David Plotz is Slate's editor at large. He's the author of The Genius Factory and Good Book.

Of all the salacious, disgusting, far-fetched notions I have heard about the dress, my Slate colleague Emily Yoffe has the most absurd: the Cinematic Dress. This is a three-stage excuse for Clinton, based on the plot of recent movies.

Stage 1: Primary Colors. Clinton denies that the stain is his semen. Then, as the Clintonian character did in Primary Colors, he switches the blood sample. A loyal aide like Bruce Lindsey would take a bullet for him. Surely he would take a pinprick.

Stage 2: If that fails, Presumed Innocent, a movie in which the hero is accused of murder when his wife saves his semen and spreads it on a woman she murders. Clinton might claim that Hillary surreptitiously collected his semen and smeared it on the dress.

When that fails, Stage 3: There's Something About Mary. This I can't bear to explain.

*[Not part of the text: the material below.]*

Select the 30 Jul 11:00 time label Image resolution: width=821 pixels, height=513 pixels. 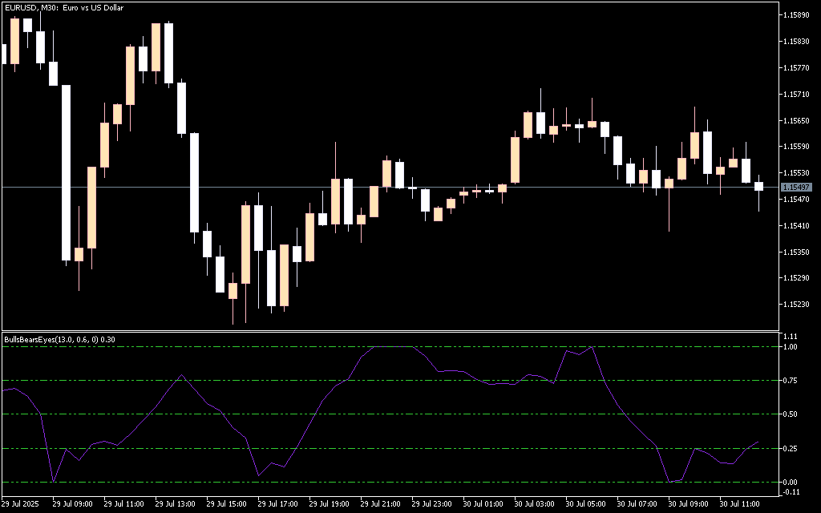pos(740,505)
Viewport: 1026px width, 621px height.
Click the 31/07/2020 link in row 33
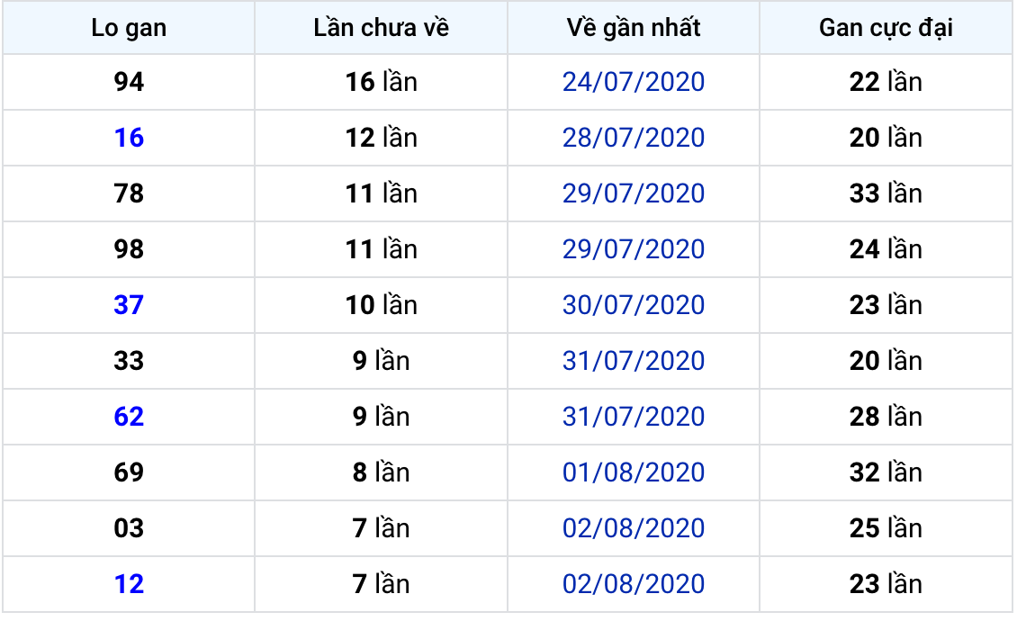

A final note. The circumlocution about the semen-stained dress has been incredible. The New York Times has managed to work up the courage to use "semen," and I heard Newsweek's Mike Isikoff say the word on television (though not without a noticeable gulp). Most other media have resorted to "DNA-stained" or "stained with genetic material"--phrases that are magnificently vague.